* SELECTION *
+===+

1. Re: (no subject) (Rico Sennrich)

----------------------------------------------------------------------

Message: 1
Date: Mon, 5 Oct 2015 22:15:42 +0100
From: Rico Sennrich <rico.sennrich@gmx.ch>
Subject: Re: [Moses-support] (no subject)
To: Sanjanashree Palanivel <sanjanashree@gmail.com>,
"moses-support@mit.edu" <moses-support@mit.edu>
Message-ID: <5612E87E.2010404@gmx.ch>
Content-Type: text/plain; charset="utf-8"

Hello Sanjanasri,

Basically, you can forget all results that you obtained without tuning.
They are not a meaningful indicator of the quality of NPLM. If you add a
new language model, the weight of the other language models, translation
models etc. needs to be balanced accordingly, and that is what tuning does.

If you do tuning every time you add/remove/change a model, you can
modify your moses.ini any way you want, and you do not need to specify
all models during training. But again, don't make conclusions without
tuning for each modified moses.ini. I know this will slow down your
experiments, but that's the only way to produce new knowlege.

setting num_hidden to zero is a bit of a hack, because NPLM normally has
two hidden layers (and num_hidden gives the size of the first hidden
layer). If we want to use NPLM in decoding, we only want one hidden
layer for speed, hence num_hidden=0 [output_embedding_dimension is the
size of the remaining hidden layer]. The vocabulary size thing was a
guess. I don't know what the best vocabulary size would be for you, but
I tend to recommend smaller vocabularies if you have less data.

+===+

* EXERCISE A *
Copy the records word for word, from their first line through the line that contains "click(x=933, y=388)", including that line.

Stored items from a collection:
+===+

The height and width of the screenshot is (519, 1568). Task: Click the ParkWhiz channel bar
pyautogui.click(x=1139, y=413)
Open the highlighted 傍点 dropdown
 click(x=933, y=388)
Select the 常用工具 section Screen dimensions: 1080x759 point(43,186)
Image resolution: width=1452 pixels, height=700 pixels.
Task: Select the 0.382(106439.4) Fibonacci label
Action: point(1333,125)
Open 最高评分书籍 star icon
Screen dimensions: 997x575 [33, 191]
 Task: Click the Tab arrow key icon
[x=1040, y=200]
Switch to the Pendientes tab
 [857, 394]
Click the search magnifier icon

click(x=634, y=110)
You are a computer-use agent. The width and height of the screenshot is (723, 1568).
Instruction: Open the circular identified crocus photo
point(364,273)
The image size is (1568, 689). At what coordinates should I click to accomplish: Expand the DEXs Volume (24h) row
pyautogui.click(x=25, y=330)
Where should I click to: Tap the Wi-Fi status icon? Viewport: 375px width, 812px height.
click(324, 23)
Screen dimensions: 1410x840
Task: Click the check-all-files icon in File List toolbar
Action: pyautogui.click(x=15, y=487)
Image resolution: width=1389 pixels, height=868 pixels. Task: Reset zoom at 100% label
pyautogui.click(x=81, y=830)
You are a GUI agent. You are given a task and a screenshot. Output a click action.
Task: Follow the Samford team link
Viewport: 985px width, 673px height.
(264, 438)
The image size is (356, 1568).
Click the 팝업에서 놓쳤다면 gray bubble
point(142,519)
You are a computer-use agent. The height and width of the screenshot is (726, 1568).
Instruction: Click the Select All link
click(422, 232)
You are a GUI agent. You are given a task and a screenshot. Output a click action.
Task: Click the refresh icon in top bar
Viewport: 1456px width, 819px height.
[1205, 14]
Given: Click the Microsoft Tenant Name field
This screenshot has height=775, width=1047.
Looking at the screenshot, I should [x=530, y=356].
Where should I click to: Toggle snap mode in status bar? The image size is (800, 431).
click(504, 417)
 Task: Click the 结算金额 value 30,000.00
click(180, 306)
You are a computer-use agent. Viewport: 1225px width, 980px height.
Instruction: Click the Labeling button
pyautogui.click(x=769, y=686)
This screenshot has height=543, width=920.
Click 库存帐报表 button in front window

+===+

* EXERCISE B *
Quote the full mailing-list reply about tuning and NPLM word for word.

* PROBLEM SOLUTION A *
The height and width of the screenshot is (519, 1568). Task: Click the ParkWhiz channel bar
pyautogui.click(x=1139, y=413)
Open the highlighted 傍点 dropdown
 click(x=933, y=388)

* PROBLEM SOLUTION B *
1. Re: (no subject) (Rico Sennrich)

----------------------------------------------------------------------

Message: 1
Date: Mon, 5 Oct 2015 22:15:42 +0100
From: Rico Sennrich <rico.sennrich@gmx.ch>
Subject: Re: [Moses-support] (no subject)
To: Sanjanashree Palanivel <sanjanashree@gmail.com>,
"moses-support@mit.edu" <moses-support@mit.edu>
Message-ID: <5612E87E.2010404@gmx.ch>
Content-Type: text/plain; charset="utf-8"

Hello Sanjanasri,

Basically, you can forget all results that you obtained without tuning.
They are not a meaningful indicator of the quality of NPLM. If you add a
new language model, the weight of the other language models, translation
models etc. needs to be balanced accordingly, and that is what tuning does.

If you do tuning every time you add/remove/change a model, you can
modify your moses.ini any way you want, and you do not need to specify
all models during training. But again, don't make conclusions without
tuning for each modified moses.ini. I know this will slow down your
experiments, but that's the only way to produce new knowlege.

setting num_hidden to zero is a bit of a hack, because NPLM normally has
two hidden layers (and num_hidden gives the size of the first hidden
layer). If we want to use NPLM in decoding, we only want one hidden
layer for speed, hence num_hidden=0 [output_embedding_dimension is the
size of the remaining hidden layer]. The vocabulary size thing was a
guess. I don't know what the best vocabulary size would be for you, but
I tend to recommend smaller vocabularies if you have less data.